EXERCISE PROMPT.
Nothing but the lines from the one that contains "Given: Select the" through the end of the data should be reproduced, and each must match exactly.
•••••
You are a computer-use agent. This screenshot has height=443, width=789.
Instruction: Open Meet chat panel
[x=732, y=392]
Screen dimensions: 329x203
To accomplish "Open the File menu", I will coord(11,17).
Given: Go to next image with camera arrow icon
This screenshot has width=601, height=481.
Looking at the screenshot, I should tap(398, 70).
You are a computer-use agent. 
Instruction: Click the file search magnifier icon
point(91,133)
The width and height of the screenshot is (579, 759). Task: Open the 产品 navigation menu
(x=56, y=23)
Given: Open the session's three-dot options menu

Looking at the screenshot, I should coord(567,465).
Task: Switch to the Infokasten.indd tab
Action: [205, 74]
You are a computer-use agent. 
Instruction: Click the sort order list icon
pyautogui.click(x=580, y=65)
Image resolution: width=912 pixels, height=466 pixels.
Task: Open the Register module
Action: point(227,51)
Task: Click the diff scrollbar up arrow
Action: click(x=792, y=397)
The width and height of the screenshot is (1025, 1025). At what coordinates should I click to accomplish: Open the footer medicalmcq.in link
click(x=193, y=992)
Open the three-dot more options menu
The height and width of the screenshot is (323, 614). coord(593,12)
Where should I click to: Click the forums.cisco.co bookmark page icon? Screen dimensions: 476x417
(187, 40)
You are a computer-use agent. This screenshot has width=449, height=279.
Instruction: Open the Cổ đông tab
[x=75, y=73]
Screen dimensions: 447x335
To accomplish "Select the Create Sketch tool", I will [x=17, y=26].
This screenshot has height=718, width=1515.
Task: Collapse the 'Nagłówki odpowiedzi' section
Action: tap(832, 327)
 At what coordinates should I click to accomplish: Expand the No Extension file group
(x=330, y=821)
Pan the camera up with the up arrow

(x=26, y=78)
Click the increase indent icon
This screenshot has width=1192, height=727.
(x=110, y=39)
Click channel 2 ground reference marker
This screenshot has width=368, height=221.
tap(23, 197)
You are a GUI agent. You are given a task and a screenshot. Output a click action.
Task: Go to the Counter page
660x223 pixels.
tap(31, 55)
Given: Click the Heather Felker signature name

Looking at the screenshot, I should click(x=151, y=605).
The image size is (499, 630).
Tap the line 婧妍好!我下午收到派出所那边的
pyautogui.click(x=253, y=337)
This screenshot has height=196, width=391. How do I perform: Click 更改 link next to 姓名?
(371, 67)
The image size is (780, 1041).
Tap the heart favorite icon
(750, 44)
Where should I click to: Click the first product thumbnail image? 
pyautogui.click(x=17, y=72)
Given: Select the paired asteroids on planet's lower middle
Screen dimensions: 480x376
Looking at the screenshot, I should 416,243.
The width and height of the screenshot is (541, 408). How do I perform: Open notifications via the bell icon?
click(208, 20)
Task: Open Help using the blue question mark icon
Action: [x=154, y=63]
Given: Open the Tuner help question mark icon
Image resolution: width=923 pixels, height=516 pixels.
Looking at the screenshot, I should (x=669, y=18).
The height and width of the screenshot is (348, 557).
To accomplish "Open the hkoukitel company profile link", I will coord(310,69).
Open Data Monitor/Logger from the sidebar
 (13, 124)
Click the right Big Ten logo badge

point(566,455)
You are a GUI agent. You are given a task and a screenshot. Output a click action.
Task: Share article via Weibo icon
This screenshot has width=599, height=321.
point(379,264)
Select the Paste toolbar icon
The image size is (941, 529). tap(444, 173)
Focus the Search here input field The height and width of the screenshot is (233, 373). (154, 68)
•••••
RESPONSE.
Given: Select the paired asteroids on planet's lower middle
Screen dimensions: 480x376
Looking at the screenshot, I should 416,243.
The width and height of the screenshot is (541, 408). How do I perform: Open notifications via the bell icon?
click(208, 20)
Task: Open Help using the blue question mark icon
Action: [x=154, y=63]
Given: Open the Tuner help question mark icon
Image resolution: width=923 pixels, height=516 pixels.
Looking at the screenshot, I should (x=669, y=18).
The height and width of the screenshot is (348, 557).
To accomplish "Open the hkoukitel company profile link", I will coord(310,69).
Open Data Monitor/Logger from the sidebar
 (13, 124)
Click the right Big Ten logo badge

point(566,455)
You are a GUI agent. You are given a task and a screenshot. Output a click action.
Task: Share article via Weibo icon
This screenshot has width=599, height=321.
point(379,264)
Select the Paste toolbar icon
The image size is (941, 529). tap(444, 173)
Focus the Search here input field The height and width of the screenshot is (233, 373). (154, 68)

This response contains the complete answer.